*Work to be completed*:
Rewrite all of these rows, putting "Imprint" wherever "Impressum" appears and keeping everything else the same.

-- start --

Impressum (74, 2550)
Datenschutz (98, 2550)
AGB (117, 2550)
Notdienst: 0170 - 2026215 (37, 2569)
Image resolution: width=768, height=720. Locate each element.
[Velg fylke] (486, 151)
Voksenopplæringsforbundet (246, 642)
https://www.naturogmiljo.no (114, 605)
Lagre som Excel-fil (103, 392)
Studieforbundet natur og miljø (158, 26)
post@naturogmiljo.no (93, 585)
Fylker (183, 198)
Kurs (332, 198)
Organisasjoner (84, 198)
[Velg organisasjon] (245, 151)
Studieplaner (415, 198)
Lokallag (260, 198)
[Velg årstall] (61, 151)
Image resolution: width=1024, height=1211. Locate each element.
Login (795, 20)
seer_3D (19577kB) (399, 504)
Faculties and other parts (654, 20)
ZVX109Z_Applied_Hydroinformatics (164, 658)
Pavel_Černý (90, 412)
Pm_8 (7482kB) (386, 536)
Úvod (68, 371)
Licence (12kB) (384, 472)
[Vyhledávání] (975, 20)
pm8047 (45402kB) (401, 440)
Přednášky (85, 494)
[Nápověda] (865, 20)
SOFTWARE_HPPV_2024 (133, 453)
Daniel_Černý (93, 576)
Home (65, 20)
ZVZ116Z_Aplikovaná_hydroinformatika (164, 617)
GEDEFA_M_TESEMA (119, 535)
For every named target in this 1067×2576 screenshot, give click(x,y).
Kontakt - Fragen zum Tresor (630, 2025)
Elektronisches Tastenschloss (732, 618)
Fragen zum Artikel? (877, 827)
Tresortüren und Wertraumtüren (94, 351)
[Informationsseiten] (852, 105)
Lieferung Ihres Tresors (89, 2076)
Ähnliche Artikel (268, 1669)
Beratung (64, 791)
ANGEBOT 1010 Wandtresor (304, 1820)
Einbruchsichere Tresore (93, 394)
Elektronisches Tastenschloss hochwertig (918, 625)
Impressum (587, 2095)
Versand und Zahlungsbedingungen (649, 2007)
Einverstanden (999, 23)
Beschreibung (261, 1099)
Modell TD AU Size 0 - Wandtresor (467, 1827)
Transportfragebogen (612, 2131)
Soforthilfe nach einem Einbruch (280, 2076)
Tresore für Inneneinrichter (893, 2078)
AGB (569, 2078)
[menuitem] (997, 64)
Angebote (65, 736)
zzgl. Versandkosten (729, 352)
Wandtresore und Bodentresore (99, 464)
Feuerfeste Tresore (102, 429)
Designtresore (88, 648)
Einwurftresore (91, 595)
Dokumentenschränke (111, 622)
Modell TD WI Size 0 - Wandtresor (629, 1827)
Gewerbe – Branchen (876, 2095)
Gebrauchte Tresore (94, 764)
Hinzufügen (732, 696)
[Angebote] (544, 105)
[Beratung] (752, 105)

-- end --

*Exercise result*:
Imprint (74, 2550)
Datenschutz (98, 2550)
AGB (117, 2550)
Notdienst: 0170 - 2026215 (37, 2569)
Image resolution: width=768, height=720. Locate each element.
[Velg fylke] (486, 151)
Voksenopplæringsforbundet (246, 642)
https://www.naturogmiljo.no (114, 605)
Lagre som Excel-fil (103, 392)
Studieforbundet natur og miljø (158, 26)
post@naturogmiljo.no (93, 585)
Fylker (183, 198)
Kurs (332, 198)
Organisasjoner (84, 198)
[Velg organisasjon] (245, 151)
Studieplaner (415, 198)
Lokallag (260, 198)
[Velg årstall] (61, 151)
Image resolution: width=1024, height=1211. Locate each element.
Login (795, 20)
seer_3D (19577kB) (399, 504)
Faculties and other parts (654, 20)
ZVX109Z_Applied_Hydroinformatics (164, 658)
Pavel_Černý (90, 412)
Pm_8 (7482kB) (386, 536)
Úvod (68, 371)
Licence (12kB) (384, 472)
[Vyhledávání] (975, 20)
pm8047 (45402kB) (401, 440)
Přednášky (85, 494)
[Nápověda] (865, 20)
SOFTWARE_HPPV_2024 (133, 453)
Daniel_Černý (93, 576)
Home (65, 20)
ZVZ116Z_Aplikovaná_hydroinformatika (164, 617)
GEDEFA_M_TESEMA (119, 535)
For every named target in this 1067×2576 screenshot, give click(x,y).
Kontakt - Fragen zum Tresor (630, 2025)
Elektronisches Tastenschloss (732, 618)
Fragen zum Artikel? (877, 827)
Tresortüren und Wertraumtüren (94, 351)
[Informationsseiten] (852, 105)
Lieferung Ihres Tresors (89, 2076)
Ähnliche Artikel (268, 1669)
Beratung (64, 791)
ANGEBOT 1010 Wandtresor (304, 1820)
Einbruchsichere Tresore (93, 394)
Elektronisches Tastenschloss hochwertig (918, 625)
Imprint (587, 2095)
Versand und Zahlungsbedingungen (649, 2007)
Einverstanden (999, 23)
Beschreibung (261, 1099)
Modell TD AU Size 0 - Wandtresor (467, 1827)
Transportfragebogen (612, 2131)
Soforthilfe nach einem Einbruch (280, 2076)
Tresore für Inneneinrichter (893, 2078)
AGB (569, 2078)
[menuitem] (997, 64)
Angebote (65, 736)
zzgl. Versandkosten (729, 352)
Wandtresore und Bodentresore (99, 464)
Feuerfeste Tresore (102, 429)
Designtresore (88, 648)
Einwurftresore (91, 595)
Dokumentenschränke (111, 622)
Modell TD WI Size 0 - Wandtresor (629, 1827)
Gewerbe – Branchen (876, 2095)
Gebrauchte Tresore (94, 764)
Hinzufügen (732, 696)
[Angebote] (544, 105)
[Beratung] (752, 105)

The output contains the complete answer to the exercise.